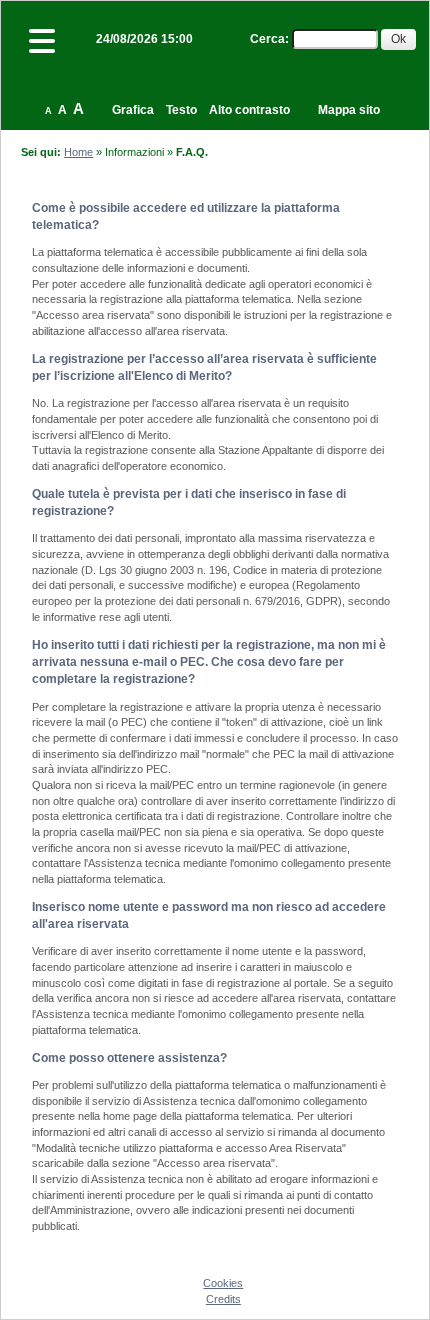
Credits (223, 1299)
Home (78, 152)
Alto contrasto (249, 110)
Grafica (133, 110)
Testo (181, 110)
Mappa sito (349, 110)
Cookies (223, 1283)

++++

> WHAT YOU SHOULD DO
Print each line above exactly as it appears, excluding all images.

> TASK ANSWER
Credits (223, 1299)
Home (78, 152)
Alto contrasto (249, 110)
Grafica (133, 110)
Testo (181, 110)
Mappa sito (349, 110)
Cookies (223, 1283)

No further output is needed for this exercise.